A recovery in world stocks faltered on Monday as the threat of rising coronavirus infections in parts of Europe and the United States curbed risk appetite, boosting demand for safe-haven gold.
European stocks fell 0.3% at the open after Germany’s coronavirus reproduction rate rose over the weekend to 2.88 on Sunday from 1.06 on Friday, health authorities said.
The rise, mainly driven by outbreaks in meat processing plants, brings with it the possibility of renewed restrictions on activity, a move that could end any economic rebound.
U.S. stock futures were up 0.8%, continuing to shrug off a spike in infections. In Asia, Japan’s Nikkei fell 0.2% and MSCI’s broadest index of Asia-Pacific shares outside Japan was almost flat.

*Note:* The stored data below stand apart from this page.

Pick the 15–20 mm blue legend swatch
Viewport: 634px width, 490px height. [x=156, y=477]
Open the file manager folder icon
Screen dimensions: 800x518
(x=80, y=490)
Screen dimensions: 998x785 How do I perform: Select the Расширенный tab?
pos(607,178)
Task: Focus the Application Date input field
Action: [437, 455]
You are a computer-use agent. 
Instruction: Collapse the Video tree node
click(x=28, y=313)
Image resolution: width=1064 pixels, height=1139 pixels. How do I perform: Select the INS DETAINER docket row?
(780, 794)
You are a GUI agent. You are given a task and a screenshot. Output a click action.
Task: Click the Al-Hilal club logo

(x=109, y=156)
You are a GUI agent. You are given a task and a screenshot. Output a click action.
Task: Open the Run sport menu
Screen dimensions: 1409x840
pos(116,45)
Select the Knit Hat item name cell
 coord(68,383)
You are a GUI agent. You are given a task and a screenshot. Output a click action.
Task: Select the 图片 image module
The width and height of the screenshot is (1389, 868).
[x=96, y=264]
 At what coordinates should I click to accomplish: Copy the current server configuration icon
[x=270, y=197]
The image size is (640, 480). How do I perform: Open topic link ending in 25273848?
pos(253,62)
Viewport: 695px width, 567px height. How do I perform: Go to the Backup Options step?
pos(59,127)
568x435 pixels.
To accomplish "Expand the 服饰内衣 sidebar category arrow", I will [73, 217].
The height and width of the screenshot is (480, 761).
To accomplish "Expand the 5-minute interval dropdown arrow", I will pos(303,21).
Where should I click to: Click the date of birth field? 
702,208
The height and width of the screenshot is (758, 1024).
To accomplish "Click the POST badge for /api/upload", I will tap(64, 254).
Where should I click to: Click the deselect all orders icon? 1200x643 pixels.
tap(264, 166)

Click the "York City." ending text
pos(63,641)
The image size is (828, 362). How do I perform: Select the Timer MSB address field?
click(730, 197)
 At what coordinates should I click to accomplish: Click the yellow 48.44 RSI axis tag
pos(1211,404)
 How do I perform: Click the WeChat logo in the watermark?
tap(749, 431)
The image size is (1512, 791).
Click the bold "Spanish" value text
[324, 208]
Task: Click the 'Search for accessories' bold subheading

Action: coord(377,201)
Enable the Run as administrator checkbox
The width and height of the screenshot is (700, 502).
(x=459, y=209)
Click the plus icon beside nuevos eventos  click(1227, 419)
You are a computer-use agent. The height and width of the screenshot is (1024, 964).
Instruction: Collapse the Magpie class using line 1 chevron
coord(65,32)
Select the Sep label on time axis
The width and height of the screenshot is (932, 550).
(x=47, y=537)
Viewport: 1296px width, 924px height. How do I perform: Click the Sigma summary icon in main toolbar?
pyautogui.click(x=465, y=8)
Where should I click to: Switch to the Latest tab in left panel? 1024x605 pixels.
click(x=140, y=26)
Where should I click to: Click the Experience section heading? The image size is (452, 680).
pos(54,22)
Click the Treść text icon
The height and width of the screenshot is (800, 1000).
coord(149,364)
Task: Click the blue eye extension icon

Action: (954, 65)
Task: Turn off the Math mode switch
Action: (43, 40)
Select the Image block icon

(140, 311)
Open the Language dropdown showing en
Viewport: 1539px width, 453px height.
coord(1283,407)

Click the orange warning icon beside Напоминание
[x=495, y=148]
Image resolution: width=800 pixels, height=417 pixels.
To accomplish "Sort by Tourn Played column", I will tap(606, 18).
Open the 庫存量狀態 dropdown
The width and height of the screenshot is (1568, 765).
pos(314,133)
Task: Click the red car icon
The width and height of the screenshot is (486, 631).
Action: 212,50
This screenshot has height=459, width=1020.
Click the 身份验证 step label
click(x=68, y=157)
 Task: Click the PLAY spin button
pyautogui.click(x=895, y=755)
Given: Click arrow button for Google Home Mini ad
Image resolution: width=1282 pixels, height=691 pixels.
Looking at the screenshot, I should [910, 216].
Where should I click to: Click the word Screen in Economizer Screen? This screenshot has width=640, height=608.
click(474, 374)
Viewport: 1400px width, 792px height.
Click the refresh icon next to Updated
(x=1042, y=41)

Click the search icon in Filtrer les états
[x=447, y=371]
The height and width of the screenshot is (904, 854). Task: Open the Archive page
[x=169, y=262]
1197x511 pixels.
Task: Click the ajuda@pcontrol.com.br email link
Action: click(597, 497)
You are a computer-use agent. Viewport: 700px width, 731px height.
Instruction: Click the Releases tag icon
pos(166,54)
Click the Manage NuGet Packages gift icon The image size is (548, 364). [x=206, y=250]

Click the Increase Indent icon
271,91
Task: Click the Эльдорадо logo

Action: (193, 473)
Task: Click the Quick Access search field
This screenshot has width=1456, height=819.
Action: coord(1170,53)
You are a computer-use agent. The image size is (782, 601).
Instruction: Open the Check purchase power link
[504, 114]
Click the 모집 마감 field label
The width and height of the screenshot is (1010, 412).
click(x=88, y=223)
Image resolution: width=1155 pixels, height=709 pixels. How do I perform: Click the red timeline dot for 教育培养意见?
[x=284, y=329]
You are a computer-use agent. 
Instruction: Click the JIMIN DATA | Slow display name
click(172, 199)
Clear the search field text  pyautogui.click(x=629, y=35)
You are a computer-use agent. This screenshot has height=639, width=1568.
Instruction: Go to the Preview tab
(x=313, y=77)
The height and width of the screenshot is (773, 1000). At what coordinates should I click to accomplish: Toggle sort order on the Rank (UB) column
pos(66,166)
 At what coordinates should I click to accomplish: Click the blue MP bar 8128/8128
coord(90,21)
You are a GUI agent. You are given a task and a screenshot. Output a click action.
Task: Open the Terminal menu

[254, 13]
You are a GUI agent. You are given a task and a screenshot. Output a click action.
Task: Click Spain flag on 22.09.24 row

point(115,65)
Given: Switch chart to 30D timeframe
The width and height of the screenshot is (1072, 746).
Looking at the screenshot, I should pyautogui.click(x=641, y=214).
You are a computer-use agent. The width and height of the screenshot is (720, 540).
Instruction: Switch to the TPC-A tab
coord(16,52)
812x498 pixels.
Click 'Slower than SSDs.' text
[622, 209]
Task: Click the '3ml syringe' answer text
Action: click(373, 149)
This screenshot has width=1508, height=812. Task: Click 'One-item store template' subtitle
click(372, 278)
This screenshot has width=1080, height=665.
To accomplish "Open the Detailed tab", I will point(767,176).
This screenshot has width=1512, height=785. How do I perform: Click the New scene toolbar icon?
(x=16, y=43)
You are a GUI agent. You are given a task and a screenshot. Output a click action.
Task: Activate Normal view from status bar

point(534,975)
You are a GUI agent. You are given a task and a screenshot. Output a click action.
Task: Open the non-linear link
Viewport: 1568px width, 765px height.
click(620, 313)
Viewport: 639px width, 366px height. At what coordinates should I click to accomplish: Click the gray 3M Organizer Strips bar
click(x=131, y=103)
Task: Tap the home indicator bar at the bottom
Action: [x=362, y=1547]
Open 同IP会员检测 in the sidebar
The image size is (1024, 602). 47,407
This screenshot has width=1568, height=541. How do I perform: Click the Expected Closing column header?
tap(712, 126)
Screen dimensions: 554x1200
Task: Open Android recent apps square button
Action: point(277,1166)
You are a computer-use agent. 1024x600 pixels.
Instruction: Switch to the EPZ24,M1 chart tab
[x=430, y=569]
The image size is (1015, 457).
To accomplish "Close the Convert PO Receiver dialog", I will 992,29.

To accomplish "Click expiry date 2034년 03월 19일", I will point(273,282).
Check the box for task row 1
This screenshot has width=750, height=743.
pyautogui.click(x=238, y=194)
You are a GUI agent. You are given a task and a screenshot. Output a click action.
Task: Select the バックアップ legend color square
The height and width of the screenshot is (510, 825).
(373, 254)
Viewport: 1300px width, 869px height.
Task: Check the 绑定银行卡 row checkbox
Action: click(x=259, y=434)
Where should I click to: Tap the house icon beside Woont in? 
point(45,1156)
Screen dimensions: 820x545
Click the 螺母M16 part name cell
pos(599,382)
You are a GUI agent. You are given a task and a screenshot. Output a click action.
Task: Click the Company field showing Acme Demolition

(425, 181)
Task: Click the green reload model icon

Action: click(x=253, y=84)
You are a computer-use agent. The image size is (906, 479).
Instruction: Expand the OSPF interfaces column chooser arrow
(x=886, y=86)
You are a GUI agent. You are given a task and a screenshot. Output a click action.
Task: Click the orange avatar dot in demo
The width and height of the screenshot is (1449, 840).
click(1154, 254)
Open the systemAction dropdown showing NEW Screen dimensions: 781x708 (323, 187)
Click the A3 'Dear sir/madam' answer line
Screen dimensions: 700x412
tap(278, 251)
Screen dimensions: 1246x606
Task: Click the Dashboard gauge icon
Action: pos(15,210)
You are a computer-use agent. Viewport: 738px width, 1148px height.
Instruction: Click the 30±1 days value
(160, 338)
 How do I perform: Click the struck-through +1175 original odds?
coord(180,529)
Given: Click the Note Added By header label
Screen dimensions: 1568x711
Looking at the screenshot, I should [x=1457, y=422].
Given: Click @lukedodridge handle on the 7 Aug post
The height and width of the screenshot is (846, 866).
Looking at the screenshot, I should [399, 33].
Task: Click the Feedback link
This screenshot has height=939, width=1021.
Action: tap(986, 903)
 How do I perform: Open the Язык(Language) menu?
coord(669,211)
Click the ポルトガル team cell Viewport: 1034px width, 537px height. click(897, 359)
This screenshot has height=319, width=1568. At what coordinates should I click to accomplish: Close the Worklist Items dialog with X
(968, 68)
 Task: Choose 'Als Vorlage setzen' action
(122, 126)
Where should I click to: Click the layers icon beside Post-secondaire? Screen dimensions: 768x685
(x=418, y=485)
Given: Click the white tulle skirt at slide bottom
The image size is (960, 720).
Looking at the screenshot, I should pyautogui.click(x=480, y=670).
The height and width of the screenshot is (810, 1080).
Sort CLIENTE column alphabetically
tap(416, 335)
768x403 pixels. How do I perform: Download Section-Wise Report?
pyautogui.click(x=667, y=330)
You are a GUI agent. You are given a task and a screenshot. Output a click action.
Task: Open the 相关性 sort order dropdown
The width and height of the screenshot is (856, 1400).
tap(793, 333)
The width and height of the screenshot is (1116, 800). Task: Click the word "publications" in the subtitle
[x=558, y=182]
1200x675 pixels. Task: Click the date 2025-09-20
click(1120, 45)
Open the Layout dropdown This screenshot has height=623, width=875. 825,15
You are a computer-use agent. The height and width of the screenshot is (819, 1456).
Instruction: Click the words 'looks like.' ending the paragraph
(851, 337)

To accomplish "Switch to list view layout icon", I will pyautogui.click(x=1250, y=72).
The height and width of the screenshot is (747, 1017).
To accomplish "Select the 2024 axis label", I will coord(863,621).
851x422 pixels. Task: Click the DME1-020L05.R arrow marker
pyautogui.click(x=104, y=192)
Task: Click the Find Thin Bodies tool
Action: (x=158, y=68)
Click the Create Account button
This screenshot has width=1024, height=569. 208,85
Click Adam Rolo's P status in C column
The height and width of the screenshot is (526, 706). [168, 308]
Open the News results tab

In further evidence that United States was far from returning to normal, Apple said on Friday that it would temporarily shut 11 U.S. stores as coronavirus cases rose in some states.
Those concerns sent gold 0.5% higher to $1,752 per ounce, near its May peak of $1,764.8, which was its strongest since October 2012.
The pandemic is accelerating globally with the World Health Organization reporting a record increase in global coronavirus cases on Sunday.
Investors are also wary of developments in Hong Kong after details of a new security law for the territory showed Beijing will have overarching powers on its enforcement.
Hong Kong’s Hang Seng fell 0.7%, under performing regional markets.
Major currencies were mostly steady. The euro traded at $1.1205 , near its lowest in nearly three weeks.
The yen traded at 106.92 per dollar, not far from a one-month high of 106.58 to the dollar earlier this month.
Oil prices strengthened on tighter supplies from major producers, but concerns that the rising coronavirus cases could curb demand checked gains.
Brent crude rose 0.8% to $42.48 a barrel. U.S. crude was up 0.4% to $39.89 a barrel.